►

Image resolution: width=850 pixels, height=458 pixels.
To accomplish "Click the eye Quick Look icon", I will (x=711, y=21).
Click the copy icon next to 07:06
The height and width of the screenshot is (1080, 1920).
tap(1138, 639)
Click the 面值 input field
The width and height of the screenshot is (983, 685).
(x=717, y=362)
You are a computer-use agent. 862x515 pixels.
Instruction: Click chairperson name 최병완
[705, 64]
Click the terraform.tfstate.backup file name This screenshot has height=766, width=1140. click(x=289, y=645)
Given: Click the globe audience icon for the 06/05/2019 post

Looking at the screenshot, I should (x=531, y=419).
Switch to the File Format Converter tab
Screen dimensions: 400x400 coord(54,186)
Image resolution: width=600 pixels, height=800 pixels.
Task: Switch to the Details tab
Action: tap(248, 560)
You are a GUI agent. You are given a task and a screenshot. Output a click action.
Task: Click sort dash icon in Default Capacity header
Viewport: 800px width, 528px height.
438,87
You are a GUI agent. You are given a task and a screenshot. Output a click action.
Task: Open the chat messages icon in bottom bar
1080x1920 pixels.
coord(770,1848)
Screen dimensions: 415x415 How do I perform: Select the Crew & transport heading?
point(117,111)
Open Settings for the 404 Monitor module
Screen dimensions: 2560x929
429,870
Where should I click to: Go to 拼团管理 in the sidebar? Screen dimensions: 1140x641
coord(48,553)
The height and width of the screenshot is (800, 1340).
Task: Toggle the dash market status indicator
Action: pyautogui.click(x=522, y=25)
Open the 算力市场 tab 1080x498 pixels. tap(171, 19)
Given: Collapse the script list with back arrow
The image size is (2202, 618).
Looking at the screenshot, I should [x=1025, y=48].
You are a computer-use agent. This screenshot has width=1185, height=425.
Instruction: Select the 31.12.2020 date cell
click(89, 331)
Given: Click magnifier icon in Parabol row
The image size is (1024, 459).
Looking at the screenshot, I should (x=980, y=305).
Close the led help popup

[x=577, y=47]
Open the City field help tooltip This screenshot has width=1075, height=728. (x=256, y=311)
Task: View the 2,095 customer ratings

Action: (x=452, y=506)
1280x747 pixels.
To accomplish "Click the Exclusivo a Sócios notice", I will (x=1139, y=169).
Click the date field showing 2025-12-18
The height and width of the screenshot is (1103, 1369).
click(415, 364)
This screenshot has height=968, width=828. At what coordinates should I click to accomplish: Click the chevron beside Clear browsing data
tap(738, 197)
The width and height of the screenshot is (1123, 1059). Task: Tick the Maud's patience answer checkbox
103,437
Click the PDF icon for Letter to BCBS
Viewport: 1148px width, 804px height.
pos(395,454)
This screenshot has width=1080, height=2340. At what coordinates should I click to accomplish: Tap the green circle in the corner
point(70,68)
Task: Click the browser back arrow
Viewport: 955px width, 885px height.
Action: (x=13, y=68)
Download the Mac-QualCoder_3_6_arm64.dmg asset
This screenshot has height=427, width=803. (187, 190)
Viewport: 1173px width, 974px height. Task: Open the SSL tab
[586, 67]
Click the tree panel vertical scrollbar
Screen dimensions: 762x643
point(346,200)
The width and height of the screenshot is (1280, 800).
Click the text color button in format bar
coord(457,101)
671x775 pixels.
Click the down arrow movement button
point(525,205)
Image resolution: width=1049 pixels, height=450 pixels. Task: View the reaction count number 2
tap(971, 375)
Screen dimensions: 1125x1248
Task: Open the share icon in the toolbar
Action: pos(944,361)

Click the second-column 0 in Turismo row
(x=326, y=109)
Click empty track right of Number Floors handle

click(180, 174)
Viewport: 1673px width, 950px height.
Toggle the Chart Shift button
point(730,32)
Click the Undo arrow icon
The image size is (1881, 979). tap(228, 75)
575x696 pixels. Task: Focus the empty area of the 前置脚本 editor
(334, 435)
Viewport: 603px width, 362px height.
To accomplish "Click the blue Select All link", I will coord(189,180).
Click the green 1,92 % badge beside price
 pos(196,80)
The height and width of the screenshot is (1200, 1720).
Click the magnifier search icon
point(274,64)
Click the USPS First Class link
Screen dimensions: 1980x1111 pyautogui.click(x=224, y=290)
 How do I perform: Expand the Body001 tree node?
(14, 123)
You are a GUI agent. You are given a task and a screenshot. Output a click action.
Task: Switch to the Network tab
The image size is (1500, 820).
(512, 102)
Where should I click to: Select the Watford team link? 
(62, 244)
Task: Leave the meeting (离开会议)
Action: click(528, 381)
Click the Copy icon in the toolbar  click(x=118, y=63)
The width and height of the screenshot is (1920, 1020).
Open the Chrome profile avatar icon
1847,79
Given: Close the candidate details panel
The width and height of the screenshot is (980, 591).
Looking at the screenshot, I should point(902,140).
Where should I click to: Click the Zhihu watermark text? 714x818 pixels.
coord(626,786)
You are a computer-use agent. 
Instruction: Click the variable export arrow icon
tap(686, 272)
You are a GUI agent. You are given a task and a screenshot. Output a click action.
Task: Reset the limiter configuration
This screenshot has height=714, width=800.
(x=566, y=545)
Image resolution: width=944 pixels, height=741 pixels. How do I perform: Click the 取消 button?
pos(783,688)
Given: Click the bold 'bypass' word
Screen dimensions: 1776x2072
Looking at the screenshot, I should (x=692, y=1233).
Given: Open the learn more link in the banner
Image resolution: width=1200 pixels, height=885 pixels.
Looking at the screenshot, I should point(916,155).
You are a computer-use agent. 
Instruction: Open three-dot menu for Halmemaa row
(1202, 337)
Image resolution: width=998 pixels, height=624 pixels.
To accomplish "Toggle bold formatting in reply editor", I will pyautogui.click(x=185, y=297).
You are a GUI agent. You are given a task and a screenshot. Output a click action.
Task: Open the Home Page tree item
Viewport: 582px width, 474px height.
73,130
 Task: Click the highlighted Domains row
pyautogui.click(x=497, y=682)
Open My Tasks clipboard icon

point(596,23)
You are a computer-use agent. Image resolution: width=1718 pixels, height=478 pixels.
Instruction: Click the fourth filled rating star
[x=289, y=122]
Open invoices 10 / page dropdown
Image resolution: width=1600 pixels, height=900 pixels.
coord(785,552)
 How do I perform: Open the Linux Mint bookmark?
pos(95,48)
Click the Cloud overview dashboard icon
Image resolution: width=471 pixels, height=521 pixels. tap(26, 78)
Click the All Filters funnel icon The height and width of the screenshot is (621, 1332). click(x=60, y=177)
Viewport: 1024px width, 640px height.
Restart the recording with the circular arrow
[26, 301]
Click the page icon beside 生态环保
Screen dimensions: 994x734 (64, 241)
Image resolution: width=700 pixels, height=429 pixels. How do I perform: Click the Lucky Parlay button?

◄

Exercise description = Taking the entries above, print exactly the lines starting at the line with "Given: Click the bold 'bypass' word" and ending at the line with "Given: Open the learn more link in the banner", both included.

Exercise answer =
Given: Click the bold 'bypass' word
Screen dimensions: 1776x2072
Looking at the screenshot, I should (x=692, y=1233).
Given: Open the learn more link in the banner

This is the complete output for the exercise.